TASK OBJECTIVE.
Nothing but a number should be given: the count of lines in the data that include the string "shield".

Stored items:
*-*-*

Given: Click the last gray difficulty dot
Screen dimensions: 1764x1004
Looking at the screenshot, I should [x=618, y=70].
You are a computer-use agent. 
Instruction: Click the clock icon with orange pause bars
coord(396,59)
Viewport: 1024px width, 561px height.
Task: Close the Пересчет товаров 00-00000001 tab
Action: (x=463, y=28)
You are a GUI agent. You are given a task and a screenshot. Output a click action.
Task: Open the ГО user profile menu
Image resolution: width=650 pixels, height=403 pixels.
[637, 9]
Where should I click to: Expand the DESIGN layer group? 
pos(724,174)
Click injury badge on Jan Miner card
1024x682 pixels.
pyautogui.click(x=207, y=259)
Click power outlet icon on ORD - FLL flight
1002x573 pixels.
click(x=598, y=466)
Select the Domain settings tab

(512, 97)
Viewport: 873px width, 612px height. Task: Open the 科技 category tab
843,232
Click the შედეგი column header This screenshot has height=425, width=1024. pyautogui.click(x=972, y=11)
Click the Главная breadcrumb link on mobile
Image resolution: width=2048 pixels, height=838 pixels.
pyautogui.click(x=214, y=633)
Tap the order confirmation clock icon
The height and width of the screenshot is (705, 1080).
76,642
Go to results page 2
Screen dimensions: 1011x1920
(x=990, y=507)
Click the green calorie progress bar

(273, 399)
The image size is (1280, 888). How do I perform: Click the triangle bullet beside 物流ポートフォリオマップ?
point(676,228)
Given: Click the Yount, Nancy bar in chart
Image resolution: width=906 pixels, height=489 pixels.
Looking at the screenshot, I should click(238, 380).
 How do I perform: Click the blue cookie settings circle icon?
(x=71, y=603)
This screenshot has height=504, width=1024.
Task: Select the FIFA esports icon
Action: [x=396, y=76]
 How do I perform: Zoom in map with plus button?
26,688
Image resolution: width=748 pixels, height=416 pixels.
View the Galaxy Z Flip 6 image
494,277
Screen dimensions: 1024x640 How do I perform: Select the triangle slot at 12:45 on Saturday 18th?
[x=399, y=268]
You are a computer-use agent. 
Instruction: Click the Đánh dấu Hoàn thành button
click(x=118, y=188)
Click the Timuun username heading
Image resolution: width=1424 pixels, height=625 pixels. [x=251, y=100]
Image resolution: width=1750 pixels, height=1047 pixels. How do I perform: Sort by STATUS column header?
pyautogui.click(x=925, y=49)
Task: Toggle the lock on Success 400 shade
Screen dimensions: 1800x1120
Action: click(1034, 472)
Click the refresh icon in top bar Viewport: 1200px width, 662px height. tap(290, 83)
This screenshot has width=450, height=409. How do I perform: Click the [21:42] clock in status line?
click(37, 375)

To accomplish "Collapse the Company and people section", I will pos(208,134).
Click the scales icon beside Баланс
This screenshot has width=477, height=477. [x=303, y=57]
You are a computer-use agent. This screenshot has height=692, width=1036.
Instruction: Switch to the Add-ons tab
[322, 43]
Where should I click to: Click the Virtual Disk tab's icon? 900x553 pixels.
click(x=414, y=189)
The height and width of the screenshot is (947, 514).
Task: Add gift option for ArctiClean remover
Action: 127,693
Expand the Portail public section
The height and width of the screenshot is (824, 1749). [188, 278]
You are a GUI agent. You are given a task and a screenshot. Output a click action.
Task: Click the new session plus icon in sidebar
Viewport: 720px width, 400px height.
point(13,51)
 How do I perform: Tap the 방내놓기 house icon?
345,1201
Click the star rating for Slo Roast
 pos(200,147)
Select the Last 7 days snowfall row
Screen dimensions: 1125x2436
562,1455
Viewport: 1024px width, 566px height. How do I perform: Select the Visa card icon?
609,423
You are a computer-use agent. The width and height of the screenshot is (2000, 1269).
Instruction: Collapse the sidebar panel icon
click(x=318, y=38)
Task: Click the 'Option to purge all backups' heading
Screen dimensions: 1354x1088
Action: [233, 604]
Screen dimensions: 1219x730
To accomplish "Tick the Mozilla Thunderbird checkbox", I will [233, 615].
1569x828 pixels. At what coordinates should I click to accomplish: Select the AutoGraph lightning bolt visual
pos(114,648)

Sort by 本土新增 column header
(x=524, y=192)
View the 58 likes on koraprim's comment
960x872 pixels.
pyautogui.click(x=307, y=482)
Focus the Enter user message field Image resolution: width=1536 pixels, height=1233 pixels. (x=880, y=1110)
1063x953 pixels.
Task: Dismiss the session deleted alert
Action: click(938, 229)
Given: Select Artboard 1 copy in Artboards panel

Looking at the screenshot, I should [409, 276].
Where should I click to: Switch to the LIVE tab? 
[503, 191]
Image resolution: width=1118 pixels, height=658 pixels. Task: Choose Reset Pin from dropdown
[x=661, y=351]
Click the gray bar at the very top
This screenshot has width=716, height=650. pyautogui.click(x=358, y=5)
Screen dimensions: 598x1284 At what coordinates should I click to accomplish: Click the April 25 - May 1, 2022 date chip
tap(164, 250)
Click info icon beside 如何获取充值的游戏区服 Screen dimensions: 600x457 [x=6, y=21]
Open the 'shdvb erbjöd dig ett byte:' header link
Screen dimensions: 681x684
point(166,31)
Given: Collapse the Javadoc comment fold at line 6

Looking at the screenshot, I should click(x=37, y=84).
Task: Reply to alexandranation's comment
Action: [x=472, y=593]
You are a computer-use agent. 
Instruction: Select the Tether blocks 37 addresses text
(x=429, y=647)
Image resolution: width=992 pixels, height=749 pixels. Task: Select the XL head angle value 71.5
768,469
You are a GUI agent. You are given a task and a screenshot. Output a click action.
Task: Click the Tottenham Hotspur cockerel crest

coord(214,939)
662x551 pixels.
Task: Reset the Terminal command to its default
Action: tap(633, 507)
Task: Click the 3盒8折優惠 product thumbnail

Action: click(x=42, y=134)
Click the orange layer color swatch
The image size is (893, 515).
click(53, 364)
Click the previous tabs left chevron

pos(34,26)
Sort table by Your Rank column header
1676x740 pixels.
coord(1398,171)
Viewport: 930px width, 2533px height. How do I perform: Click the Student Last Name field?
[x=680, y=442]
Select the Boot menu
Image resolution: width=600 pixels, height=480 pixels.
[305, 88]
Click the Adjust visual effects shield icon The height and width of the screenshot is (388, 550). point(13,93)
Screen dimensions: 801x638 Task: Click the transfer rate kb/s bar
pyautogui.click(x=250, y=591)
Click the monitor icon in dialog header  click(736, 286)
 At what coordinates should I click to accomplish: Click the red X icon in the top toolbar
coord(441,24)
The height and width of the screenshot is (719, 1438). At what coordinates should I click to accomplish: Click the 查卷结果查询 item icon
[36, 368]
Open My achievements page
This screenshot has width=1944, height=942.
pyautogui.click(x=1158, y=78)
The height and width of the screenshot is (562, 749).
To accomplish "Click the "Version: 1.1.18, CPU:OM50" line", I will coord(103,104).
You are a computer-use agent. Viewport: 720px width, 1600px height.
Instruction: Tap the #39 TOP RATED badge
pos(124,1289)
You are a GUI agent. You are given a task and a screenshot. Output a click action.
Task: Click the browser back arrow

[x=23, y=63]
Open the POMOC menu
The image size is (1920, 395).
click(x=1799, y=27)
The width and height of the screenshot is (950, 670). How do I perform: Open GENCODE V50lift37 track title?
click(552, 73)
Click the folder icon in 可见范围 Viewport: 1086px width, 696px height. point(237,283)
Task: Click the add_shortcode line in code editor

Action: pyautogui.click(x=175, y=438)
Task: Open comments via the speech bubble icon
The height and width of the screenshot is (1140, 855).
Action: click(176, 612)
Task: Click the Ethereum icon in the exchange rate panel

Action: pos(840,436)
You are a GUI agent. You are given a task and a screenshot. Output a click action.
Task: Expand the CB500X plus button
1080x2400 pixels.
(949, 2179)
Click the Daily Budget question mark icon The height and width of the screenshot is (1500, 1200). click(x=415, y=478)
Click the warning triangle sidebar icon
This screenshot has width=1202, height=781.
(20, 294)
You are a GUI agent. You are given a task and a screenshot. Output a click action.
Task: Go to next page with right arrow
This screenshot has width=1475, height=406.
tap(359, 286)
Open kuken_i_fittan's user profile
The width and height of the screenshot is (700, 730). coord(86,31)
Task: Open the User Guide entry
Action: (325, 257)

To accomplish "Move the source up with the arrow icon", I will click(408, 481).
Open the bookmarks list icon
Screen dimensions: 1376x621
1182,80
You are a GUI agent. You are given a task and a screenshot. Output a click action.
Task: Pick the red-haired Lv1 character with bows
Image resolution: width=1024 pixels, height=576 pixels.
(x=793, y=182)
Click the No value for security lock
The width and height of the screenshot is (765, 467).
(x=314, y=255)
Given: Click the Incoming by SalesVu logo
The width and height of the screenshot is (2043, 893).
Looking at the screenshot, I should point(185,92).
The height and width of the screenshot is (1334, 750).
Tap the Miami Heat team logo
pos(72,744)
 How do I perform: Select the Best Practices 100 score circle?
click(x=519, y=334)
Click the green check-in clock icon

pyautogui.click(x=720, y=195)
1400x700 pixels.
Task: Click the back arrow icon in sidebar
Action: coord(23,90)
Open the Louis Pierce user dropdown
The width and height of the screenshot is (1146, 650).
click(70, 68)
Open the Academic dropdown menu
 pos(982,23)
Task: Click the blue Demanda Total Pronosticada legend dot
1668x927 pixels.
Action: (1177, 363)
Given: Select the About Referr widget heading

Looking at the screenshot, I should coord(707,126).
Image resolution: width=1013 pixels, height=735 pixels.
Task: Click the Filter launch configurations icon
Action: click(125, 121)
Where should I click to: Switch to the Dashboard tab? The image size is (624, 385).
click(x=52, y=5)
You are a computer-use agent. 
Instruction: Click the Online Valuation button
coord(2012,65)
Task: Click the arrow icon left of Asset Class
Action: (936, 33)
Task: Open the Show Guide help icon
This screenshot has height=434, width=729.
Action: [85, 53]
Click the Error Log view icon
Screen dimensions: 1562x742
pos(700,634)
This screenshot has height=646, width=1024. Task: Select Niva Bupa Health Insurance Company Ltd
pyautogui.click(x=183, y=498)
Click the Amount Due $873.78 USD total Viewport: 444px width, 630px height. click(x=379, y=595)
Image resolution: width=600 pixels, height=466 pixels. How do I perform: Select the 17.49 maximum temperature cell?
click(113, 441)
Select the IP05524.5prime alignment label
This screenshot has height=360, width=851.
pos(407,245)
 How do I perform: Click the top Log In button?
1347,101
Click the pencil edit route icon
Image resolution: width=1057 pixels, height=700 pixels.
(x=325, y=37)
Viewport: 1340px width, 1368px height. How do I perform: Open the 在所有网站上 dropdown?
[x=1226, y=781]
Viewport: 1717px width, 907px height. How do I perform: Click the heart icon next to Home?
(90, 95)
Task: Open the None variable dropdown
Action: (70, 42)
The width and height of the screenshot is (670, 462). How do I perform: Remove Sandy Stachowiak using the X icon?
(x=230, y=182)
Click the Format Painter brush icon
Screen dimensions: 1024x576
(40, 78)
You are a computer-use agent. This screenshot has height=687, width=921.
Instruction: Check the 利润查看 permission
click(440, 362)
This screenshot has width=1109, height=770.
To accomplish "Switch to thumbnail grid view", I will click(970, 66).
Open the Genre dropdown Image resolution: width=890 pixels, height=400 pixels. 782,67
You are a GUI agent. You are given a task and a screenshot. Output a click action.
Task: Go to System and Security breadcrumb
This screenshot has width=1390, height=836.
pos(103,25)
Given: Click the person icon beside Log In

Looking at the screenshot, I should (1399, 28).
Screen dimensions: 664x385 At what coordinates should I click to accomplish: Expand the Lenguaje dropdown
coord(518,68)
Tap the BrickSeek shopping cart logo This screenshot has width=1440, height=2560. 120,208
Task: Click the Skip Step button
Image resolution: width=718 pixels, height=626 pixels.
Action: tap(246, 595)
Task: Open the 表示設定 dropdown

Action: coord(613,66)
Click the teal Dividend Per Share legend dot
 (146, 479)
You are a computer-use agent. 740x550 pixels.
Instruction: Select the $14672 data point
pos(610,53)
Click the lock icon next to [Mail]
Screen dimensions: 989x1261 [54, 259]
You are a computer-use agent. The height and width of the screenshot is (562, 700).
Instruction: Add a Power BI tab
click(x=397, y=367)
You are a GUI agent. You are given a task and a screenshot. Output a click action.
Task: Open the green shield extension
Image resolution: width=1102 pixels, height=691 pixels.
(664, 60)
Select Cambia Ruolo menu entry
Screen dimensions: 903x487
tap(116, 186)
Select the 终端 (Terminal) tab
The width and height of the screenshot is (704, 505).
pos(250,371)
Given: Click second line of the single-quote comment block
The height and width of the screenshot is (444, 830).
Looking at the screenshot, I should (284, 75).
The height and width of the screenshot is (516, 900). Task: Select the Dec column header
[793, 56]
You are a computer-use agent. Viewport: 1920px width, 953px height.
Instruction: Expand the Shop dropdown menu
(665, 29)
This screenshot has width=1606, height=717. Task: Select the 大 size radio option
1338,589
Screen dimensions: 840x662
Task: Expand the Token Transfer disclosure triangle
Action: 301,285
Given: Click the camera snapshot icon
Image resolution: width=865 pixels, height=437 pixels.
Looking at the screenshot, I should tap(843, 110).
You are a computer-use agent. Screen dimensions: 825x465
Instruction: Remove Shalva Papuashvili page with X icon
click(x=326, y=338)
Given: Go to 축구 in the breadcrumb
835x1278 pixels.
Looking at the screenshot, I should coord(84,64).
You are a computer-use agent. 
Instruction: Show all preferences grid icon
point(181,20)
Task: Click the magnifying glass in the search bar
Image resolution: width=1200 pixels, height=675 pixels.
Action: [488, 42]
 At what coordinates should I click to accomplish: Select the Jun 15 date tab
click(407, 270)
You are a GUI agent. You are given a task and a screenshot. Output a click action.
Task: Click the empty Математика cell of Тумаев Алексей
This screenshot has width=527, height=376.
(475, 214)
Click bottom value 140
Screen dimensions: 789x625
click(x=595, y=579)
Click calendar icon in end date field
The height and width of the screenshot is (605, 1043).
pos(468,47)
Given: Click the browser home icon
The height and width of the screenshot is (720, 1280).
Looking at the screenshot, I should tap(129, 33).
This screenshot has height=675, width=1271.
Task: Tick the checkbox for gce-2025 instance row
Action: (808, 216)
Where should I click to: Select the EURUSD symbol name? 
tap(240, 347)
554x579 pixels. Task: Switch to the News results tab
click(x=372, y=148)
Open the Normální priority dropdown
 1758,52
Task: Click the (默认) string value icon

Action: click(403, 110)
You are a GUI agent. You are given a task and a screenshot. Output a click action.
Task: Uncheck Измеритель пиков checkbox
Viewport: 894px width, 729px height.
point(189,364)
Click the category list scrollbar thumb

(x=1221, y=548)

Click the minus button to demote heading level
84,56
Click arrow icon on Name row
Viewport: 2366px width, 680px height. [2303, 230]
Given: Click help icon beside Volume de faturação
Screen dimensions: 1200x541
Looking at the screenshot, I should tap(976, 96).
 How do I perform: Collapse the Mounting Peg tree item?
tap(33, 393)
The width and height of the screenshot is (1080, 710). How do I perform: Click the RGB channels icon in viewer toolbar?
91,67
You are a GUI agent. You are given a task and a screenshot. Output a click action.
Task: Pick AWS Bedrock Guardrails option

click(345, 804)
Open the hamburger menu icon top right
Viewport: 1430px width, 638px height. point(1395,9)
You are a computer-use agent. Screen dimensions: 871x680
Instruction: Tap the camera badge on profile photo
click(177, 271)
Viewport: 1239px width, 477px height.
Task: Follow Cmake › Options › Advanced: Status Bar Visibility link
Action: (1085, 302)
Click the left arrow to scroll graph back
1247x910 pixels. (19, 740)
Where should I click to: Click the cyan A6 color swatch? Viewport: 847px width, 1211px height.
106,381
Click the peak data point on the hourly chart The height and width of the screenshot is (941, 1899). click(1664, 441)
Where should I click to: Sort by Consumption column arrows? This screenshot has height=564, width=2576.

*-*-*

RESPONSE.
2